WHAT TO WORK ON >>
Starting at the line that has "Open the Solutions menu" and running through the end of the records, rewrite those lines as a numbered list. Skip any blank lines and leave out the pictures.

------ WORKING DATA

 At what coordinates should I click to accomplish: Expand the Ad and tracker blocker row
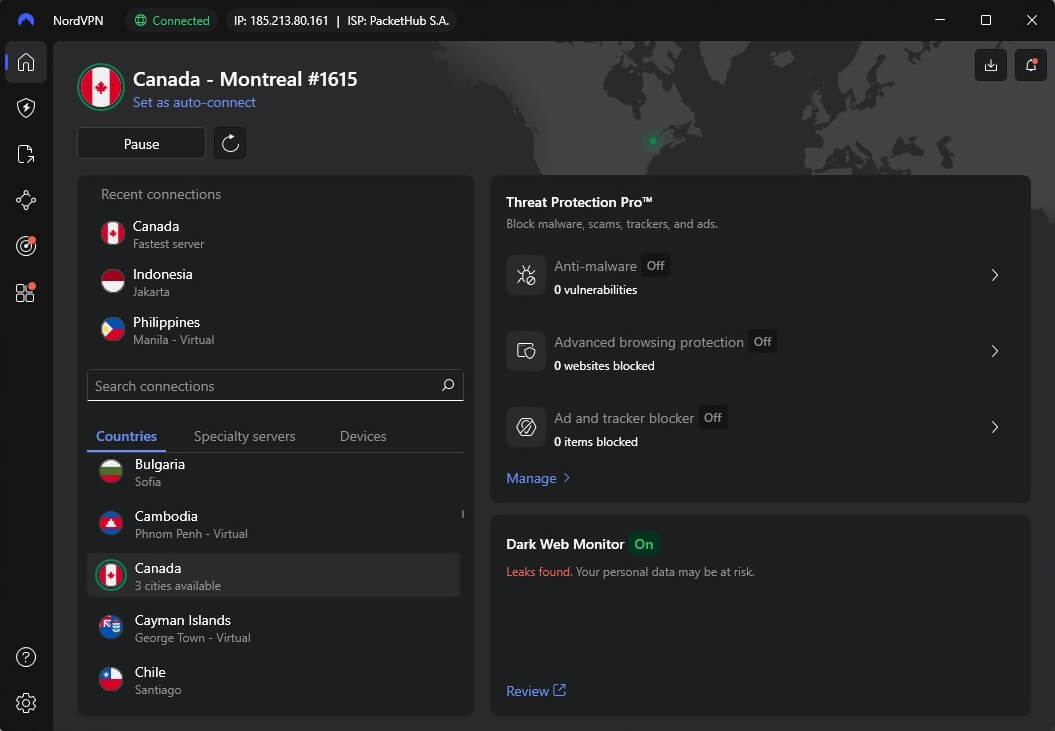pyautogui.click(x=994, y=427)

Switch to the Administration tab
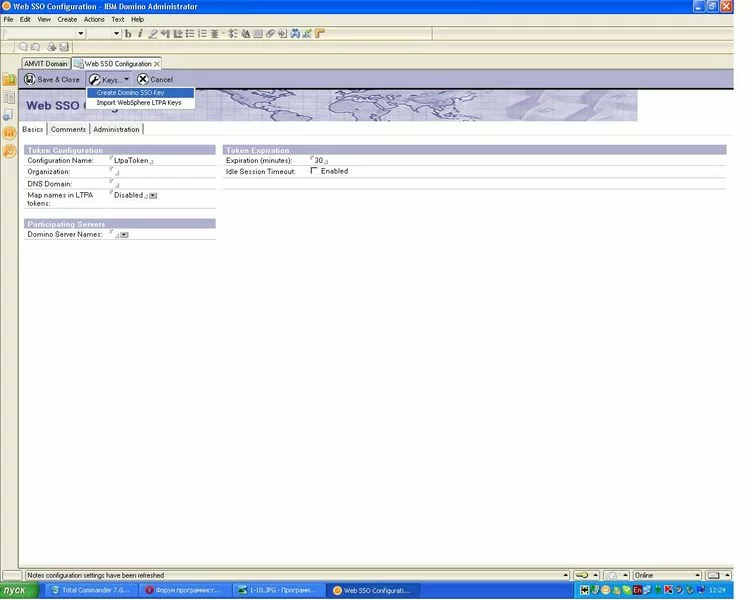[116, 129]
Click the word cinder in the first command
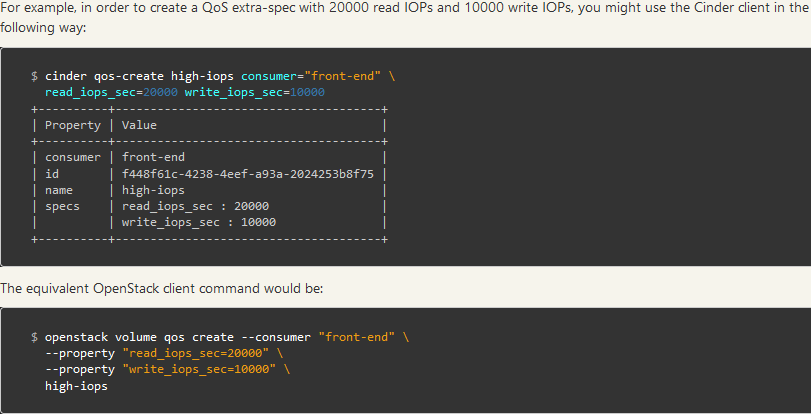This screenshot has height=414, width=811. tap(65, 75)
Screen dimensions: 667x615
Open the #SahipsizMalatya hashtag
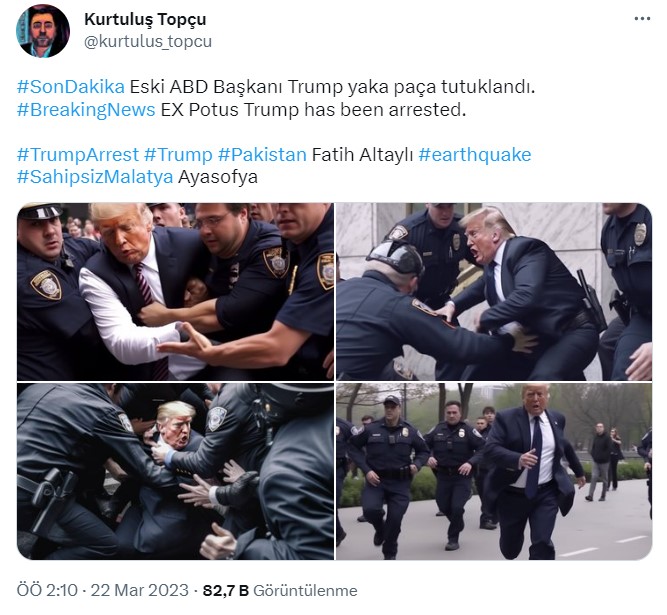click(95, 177)
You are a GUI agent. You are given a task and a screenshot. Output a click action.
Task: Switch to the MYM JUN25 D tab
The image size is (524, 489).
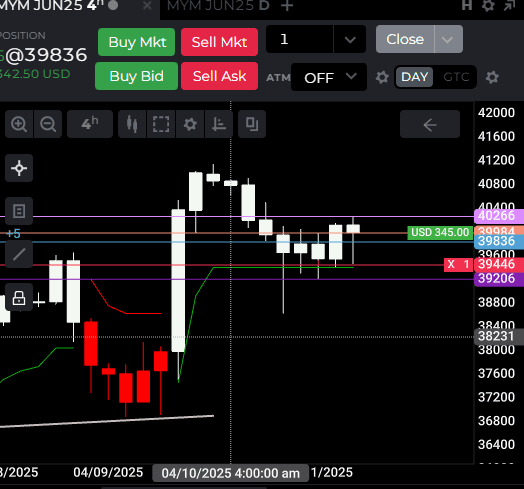pyautogui.click(x=218, y=6)
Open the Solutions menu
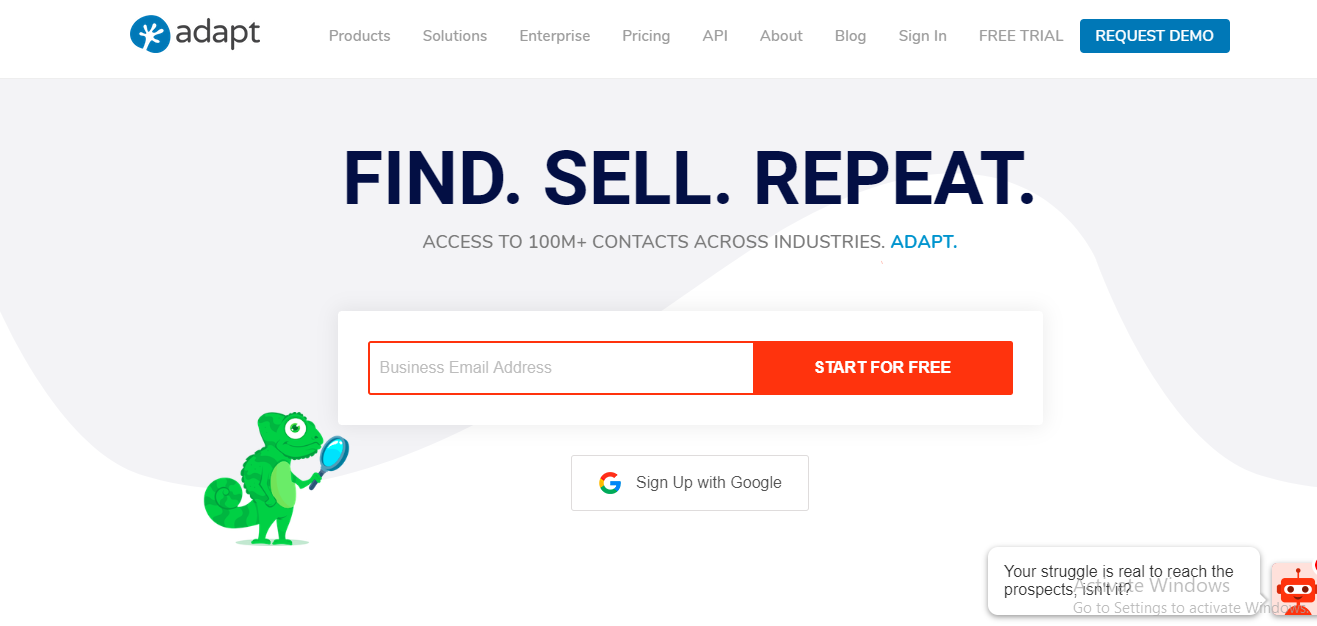Screen dimensions: 1317x626 455,36
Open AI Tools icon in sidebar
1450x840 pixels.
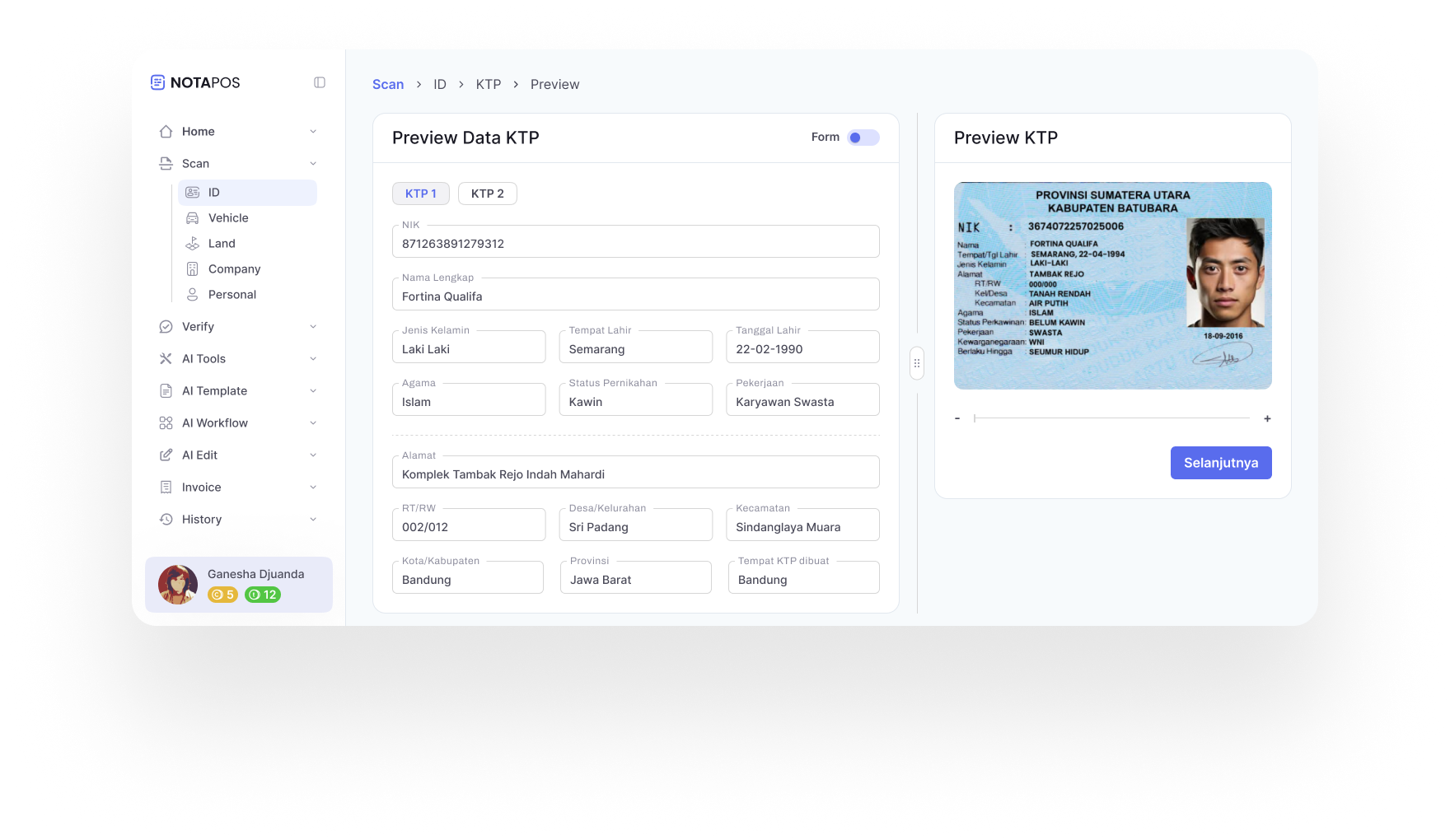166,359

------------

RESULT BELOW >>
1. Open the Solutions menu
2. Screen dimensions: 1317x626 455,36
3. Open AI Tools icon in sidebar
4. 1450x840 pixels.
5. 166,359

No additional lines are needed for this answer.